"Le goût des hommes", 2016
Janine Mesnildrey
roman
Janine Mesnildrey, auteure de textes et poésies, fait partie des
membres fondateurs de l’association Lire à Saint-Lô et du prix
littéraire Jean Follain. Elle anime des ateliers d’écriture et a
collaboré en 2014 à l’ouvrage collectif : Elles écrivent… Elles
vivent ici en Normandie publié aux éditions Les tas de mots. Le goût
des hommes est son premier roman.
« Je ne savais pas que ce goût serait si difficile à vivre et
encore plus difficile à assumer » écrit Janine Mesnildrey dès la
première page de son roman. Et d’ouvrir ainsi un pan de mémoire qui
nous donne à vivre les audaces, les hésitations, les doutes et les
intermittences du cœur de la narratrice pour échapper à une vie trop
vite « raisonnable, tracée dans une terre asséchée, où chaque victoire
était une perte, une rivière disparue ». Le goût des hommes, qu’elle
découvre toute jeune, alors qu’elle est déjà mariée, est d’abord le
goût de la liberté, le goût de vivre pleinement, et presque à son corps
défendant, des épanouissements qui ne sont pas que sensuels.

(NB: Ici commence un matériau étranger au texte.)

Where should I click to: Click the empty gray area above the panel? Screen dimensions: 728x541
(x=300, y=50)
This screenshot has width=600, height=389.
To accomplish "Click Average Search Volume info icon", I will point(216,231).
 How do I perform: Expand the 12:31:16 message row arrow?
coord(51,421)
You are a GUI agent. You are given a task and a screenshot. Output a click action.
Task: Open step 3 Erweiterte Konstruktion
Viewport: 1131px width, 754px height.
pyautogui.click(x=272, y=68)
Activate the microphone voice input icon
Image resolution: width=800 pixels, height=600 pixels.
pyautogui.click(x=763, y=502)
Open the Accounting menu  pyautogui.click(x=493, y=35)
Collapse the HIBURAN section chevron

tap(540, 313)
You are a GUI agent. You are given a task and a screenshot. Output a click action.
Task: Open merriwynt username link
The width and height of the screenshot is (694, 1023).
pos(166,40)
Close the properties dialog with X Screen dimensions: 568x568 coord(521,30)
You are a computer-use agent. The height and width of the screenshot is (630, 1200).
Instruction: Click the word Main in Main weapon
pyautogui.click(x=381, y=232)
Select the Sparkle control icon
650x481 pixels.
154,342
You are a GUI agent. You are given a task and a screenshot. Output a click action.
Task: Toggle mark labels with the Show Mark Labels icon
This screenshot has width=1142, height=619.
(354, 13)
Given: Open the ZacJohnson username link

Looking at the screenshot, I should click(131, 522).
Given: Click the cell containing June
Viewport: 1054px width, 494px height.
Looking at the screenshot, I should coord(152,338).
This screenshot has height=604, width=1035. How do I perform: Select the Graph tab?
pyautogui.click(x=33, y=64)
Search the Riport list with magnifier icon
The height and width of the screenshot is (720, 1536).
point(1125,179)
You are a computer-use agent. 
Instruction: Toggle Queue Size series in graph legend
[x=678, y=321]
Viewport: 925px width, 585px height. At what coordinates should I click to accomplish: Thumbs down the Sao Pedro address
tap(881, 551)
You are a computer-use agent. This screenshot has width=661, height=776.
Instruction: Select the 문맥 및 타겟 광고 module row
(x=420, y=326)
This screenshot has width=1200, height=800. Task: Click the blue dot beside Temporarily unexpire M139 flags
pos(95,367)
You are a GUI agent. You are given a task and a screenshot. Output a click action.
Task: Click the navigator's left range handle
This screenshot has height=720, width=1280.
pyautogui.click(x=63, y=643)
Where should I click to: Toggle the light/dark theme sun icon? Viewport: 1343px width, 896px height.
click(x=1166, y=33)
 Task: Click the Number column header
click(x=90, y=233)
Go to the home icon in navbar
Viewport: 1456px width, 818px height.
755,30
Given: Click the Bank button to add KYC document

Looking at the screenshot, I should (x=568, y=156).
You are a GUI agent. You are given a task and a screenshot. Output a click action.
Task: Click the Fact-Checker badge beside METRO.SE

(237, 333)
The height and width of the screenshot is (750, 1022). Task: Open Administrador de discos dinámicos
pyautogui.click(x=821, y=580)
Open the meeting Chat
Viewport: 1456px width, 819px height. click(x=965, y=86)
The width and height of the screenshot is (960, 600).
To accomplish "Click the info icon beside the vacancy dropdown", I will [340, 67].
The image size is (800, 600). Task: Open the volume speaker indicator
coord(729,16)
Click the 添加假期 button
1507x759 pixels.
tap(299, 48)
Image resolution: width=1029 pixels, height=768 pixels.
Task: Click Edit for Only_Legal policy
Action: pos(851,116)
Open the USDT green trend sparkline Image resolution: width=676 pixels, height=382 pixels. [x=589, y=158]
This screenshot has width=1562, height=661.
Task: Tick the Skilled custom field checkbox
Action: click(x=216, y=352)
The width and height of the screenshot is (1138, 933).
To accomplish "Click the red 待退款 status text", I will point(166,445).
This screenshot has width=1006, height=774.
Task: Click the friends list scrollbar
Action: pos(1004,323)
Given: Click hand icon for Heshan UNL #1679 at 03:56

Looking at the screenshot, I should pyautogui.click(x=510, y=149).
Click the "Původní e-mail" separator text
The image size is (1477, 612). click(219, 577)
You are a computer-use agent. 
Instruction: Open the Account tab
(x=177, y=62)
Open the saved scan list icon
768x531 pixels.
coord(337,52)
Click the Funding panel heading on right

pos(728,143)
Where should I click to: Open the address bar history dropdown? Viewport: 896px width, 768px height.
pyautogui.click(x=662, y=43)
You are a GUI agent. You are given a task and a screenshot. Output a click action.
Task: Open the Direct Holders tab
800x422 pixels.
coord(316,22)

On est là dans une longue réflexion qui part d’un temps révolu, remisé
aux creux des malles du souvenir, alors que les angoisses de la
grossesse - avant la pilule et Simone Veil - tourmentent les femmes
qui, pour plagier la chanson, « aiment les hommes à femmes qui aiment
les femmes à hommes ».
On est aussi dans une parfaite contemporanéïté, quand se pose la
question du sida, venue re compliquer les choses déjà pas si simples.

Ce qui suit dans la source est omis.